Faber had reached the middle of the room. The Poet sat and gazed at the picture on the coffee table in front of him. “Are you saying that Thornton and Helga, they—?” Faber stepped between the table and the sofa and sunk into the neigbouring seat, as far as the second-hand cushions would allow.

The Poet said: “I don’t know whether they were lovers, but then whether they fucked or not is not really the point… if there is a point to any of your digging, Mr. Faber.” The indignation was this time unfeigned, but any vitriol he felt had long since been replaced with melancholy. “They were partners—as long as I had known Charles, he had been hers, and she his.”

Slowly manoeuvring the photograph across the table, Faber examined its borders as though there might be a perfume or a voice described imperceptibly at the edges of the frame. Helga had, behind the lens, captured a moment of serenity at the apex of Thornton’s breakdown. At that time Thornton had been working on the last Delaney novel, and though Faber had only managed to wrangle from his publishers an outline of Delaney & the Devil’s Interval, those years had evidently been close to unbearable for both Charles and Helga.

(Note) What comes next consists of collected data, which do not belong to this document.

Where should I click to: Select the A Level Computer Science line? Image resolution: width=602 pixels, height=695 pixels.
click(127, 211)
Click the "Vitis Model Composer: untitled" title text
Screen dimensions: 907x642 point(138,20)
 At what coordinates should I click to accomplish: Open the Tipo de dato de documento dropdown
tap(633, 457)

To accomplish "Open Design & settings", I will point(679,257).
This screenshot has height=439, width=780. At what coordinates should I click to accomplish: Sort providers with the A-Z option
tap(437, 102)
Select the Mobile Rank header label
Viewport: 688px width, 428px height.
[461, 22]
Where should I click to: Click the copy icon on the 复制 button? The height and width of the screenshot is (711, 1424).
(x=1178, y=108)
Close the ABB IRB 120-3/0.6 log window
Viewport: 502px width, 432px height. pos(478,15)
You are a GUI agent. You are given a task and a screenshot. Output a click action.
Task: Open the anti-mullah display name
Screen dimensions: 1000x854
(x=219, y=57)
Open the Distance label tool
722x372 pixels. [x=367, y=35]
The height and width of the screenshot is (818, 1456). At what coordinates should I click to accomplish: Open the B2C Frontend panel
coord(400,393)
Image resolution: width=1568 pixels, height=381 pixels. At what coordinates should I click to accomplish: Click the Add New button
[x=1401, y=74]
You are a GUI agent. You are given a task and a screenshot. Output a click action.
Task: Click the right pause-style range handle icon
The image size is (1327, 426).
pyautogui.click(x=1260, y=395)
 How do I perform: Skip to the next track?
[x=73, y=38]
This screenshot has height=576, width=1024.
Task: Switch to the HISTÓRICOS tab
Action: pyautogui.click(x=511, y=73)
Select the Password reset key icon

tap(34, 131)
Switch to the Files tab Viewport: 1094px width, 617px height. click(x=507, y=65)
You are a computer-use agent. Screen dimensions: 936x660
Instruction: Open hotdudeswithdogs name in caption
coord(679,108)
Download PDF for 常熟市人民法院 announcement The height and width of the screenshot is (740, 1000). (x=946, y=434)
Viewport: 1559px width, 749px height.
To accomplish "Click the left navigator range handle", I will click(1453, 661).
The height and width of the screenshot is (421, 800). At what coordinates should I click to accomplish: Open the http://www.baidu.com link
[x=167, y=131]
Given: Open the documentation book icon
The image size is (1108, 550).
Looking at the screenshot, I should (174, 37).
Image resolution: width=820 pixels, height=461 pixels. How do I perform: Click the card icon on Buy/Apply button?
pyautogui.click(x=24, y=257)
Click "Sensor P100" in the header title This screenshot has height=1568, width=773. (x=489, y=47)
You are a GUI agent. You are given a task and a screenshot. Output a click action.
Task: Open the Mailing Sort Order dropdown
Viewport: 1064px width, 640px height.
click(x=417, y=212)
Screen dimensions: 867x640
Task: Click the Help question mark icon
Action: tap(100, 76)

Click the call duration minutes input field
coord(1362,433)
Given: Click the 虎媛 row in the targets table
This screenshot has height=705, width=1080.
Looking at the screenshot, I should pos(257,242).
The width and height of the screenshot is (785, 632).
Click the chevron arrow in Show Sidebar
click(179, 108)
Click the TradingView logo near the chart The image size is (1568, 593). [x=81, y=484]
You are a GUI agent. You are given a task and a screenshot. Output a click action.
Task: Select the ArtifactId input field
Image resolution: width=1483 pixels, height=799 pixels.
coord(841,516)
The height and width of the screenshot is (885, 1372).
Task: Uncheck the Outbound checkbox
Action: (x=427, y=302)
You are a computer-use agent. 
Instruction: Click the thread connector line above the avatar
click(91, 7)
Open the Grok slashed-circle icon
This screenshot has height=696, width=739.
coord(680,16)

“I leave this with you,” said the Poet. “Any time you want to come up to Prenzlberg and bury yourself in a dead man’s world, let me know. My basement is your basement.” As he rose a smirk grew from the corner of his mouth to his left cheek. Faber thanked him, rose too, and waited for the echoing footsteps to decay in the hallway.

*       *       *

Across Faber’s desk were strewn Delaney novels and literary companions, his own notes, newspaper cuttings and cassette tapes, derivative fiction started but never finished and—finally—the photograph of Charles Thornton. The ex-pat author, the post-modern dean of detective noir, the mysterious émigré: Faber had used each of these descriptions numerous times in his academic papers, but none was sufficient to describe the man in this dog-eared picture, wrapped in a figurative and literal gloom. Somewhere out of shot, the indistinct Helga had turned Thornton’s voyeuristic tendency back on himself. Helga, he thought. Until today you were just a secretary.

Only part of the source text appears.